WASHINGTON—In a steady escalation of the fight against Islamic State (ISIS) militants, the U.S. military stands ready to send more American personnel and attack helicopters to Iraq, especially to help retake a key city seized by the extremists, Defense Secretary Ash Carter said Wednesday.
In recent days, Iraqi forces advanced on Ramadi, the provincial capital of Anbar province, retaking a military operations center and a neighborhood on the outskirts of the city in western Iraq.
“The United States is prepared to assist the Iraqi army with additional unique capabilities to help them finish the job, including attack helicopters and accompanying advisers” if circumstances dictate the extra assistance, and if requested by Iraqi Prime Minister Haider al-Abadi, Carter told the Senate Armed Services Committee.
Carter outlined the steps as the Obama administration faces criticism from both Republicans and Democrats about its strategy to defeat ISIS militants, reflecting a nation’s growing fears about the threat of terrorism. It was the first time that Carter has testified before the committee since ISIS claimed responsibility for bombing a Russian airliner, attacks in Beirut and Paris, and the deadly shooting in San Bernardino, California, by a self-radicalized couple.
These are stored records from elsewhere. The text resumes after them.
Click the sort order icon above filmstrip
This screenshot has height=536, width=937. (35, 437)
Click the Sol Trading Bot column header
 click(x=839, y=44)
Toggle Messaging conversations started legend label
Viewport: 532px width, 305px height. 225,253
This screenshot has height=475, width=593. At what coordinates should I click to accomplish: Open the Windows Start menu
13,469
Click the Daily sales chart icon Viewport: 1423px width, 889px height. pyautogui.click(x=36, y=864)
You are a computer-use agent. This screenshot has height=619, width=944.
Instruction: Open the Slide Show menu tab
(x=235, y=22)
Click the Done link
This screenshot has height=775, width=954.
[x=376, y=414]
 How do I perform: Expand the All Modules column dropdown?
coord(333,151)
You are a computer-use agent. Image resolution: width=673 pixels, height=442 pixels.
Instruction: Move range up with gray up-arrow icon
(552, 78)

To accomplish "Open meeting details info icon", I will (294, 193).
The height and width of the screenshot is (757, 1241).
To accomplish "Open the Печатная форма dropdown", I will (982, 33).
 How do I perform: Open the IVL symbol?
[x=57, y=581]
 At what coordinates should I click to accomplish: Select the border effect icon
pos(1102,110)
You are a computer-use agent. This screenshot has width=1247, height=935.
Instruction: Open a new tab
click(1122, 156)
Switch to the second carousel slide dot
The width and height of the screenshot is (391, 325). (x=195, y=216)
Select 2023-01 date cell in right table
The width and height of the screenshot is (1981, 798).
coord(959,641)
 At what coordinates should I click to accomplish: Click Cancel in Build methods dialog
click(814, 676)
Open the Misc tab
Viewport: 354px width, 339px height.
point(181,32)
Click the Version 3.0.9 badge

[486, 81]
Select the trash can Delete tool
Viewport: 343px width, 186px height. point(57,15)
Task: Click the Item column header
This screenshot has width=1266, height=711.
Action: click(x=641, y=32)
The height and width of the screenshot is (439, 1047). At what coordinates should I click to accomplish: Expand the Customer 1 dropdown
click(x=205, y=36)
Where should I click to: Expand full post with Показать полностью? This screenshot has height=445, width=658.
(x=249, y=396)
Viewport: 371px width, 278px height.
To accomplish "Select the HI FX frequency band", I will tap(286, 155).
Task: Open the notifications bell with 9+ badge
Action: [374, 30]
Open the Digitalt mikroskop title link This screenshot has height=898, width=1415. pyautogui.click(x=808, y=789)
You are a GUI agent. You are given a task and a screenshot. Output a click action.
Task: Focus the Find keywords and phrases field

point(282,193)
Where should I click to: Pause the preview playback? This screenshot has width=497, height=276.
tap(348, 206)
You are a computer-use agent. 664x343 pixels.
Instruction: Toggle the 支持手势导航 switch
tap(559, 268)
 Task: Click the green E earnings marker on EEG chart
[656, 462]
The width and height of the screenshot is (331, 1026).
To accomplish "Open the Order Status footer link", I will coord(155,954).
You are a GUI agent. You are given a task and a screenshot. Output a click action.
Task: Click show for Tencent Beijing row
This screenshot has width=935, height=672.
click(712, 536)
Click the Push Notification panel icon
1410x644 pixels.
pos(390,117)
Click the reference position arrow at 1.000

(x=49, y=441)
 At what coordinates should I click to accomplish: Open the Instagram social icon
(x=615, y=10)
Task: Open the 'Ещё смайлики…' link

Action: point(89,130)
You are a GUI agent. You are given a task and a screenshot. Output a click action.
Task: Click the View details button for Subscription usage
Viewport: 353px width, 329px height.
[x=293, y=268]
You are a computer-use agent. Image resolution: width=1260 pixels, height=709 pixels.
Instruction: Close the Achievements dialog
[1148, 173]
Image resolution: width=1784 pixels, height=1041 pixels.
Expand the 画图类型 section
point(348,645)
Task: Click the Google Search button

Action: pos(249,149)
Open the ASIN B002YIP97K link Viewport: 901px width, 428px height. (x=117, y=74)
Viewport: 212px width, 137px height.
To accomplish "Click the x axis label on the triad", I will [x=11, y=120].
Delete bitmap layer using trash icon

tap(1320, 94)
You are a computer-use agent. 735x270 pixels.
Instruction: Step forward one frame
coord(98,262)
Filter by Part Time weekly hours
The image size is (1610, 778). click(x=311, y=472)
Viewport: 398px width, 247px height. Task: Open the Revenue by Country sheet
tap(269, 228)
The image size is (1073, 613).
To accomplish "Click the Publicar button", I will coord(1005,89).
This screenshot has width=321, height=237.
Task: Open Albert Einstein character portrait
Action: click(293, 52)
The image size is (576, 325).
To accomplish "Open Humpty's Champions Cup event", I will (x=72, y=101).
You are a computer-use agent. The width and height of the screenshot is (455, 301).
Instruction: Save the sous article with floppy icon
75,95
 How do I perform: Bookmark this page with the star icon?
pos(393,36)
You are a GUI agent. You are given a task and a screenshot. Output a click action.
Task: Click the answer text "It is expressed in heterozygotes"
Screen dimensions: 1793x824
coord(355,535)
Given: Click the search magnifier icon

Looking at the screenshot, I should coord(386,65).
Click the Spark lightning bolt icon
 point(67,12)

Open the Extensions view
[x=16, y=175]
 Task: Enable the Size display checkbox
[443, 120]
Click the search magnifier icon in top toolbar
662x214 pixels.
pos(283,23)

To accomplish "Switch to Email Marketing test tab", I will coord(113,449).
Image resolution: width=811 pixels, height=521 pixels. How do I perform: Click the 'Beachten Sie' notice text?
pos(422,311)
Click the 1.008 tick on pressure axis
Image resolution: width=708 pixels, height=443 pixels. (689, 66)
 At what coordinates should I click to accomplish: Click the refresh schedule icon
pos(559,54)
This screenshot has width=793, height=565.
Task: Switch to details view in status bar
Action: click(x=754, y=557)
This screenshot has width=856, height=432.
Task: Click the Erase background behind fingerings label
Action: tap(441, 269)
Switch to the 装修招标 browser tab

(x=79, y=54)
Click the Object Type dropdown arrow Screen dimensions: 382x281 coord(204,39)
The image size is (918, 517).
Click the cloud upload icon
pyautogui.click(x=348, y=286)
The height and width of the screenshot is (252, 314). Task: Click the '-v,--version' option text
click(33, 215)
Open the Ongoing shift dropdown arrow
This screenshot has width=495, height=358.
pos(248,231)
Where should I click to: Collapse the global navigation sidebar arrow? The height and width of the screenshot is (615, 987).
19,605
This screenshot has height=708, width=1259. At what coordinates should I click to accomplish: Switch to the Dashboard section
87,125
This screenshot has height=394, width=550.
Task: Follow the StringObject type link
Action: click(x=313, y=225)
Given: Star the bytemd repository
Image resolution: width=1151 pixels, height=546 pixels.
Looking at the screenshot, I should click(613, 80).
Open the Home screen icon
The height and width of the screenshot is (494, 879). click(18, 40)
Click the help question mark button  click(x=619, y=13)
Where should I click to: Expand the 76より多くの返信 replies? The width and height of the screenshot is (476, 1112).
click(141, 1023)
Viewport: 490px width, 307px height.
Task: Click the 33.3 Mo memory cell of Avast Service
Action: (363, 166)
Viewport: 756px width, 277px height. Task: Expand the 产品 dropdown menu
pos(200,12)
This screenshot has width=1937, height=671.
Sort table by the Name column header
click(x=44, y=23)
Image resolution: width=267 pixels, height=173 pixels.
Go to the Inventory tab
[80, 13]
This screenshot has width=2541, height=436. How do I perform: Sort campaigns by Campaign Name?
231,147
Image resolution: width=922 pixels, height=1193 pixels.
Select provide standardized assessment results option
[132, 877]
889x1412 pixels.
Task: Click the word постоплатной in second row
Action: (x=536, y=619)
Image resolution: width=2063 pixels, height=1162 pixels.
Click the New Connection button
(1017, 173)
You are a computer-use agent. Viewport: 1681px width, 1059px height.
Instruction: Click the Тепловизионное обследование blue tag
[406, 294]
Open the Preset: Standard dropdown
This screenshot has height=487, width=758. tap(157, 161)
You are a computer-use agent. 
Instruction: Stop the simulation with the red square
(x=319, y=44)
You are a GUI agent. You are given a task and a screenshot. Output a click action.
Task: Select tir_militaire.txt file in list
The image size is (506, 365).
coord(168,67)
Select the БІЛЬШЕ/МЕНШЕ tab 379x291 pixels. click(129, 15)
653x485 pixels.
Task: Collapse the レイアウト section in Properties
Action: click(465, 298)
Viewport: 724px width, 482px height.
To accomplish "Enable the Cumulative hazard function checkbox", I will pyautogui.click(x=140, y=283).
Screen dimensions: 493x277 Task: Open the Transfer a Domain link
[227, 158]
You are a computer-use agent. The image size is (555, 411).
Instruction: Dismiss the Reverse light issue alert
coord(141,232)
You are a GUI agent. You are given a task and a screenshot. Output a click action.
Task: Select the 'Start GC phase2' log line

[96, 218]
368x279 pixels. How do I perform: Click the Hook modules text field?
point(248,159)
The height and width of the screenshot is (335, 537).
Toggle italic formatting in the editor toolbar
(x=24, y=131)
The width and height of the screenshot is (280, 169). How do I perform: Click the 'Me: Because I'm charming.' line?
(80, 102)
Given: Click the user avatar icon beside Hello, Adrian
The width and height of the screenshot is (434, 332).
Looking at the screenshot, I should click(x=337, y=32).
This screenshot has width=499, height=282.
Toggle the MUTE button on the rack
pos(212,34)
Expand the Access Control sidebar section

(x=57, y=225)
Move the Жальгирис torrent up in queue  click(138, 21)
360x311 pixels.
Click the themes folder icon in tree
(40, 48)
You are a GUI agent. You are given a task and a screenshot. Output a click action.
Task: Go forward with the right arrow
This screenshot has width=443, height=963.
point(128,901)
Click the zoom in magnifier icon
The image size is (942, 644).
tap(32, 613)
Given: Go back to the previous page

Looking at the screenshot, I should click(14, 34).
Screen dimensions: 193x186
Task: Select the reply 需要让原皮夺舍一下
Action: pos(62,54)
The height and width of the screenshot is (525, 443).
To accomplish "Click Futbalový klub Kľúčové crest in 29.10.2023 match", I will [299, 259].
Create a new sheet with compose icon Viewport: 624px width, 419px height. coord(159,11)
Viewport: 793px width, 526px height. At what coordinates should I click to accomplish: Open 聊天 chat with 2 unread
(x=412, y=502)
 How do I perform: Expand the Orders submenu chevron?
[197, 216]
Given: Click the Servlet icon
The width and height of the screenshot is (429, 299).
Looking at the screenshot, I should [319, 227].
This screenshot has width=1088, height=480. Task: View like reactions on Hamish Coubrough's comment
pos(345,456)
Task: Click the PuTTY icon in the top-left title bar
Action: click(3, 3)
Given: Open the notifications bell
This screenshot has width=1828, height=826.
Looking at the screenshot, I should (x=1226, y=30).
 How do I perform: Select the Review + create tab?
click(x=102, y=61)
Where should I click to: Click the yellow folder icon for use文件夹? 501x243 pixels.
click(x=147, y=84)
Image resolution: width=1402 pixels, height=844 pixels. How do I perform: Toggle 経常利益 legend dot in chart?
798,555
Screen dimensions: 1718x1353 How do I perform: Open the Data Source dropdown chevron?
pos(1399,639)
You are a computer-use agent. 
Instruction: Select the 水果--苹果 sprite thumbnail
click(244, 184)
“In the near-term, it would be a significant undertaking that, realistically, we would embark upon largely by ourselves; and it would be ceding our comparative advantage of special forces, mobility, and firepower instead fighting on the enemy’s terms,” Carter said. “In the medium-term, by seeming to Americanize the conflicts in Iraq and Syria, we could well turn those fighting ISIS or inclined to resist their rule into fighting us instead.”
But he said that in the long term, the U.S. would be faced with the problem of securing and governing the territory retaken—something that needs to be done by local forces.
Sen. Tim Kaine (D-Va.) used the hearing to call on Congress to pass new war powers for the fight against ISIS. The administration is relying on authorizations for using U.S. military force that were approved after 9/11. Kaine lamented that Congress has declined to take up the issue in the 16 months the U.S. has been fighting ISIS.
Sen. Lindsey Graham (R-S.C.), who is running for the Republican presidential nomination, sought to drum up support for a new authorization that would not place limits on where, how long or in what ways the U.S. could fight ISIS.
Carter seemed to agree with a more open-ended authorization with no geographical limits, for instance, but hedged his answer as to not contradict his own statements in support of an authorization for new war powers that President Barack Obama has sent to Congress in February—one that included some limits on taking the fight to ISIS.
Republican presidential candidate Ted Cruz, one of the fiercest critics of Obama’s strategy to fight the militants, missed the hearing with Carter. An aide to the Texas senator, a member of the committee, said he was in New York for fundraising and media interviews.
On the other side of the Capitol, the House Foreign Affairs Committee passed, by voice vote, a measure calling for the U.S. to cut through bureaucracy within the Iraqi government in Baghdad and get arms, training and medicine directly to Kurdish forces fighting ISIS.
On Tuesday, a group of prominent Iraqi exiles, which is making a renewed push to unify the country’s disaffected Sunni Arab minority into a cohesive political coalition, wrote Rep. Ed Royce (R-Calif.), chairman of the House committee. Citing distrust of the Shia-led Iraqi government, they urged the committee to consider a similar measure that would expedite the provision of U.S. equipment and training directly to Sunni forces willing to fight ISIS.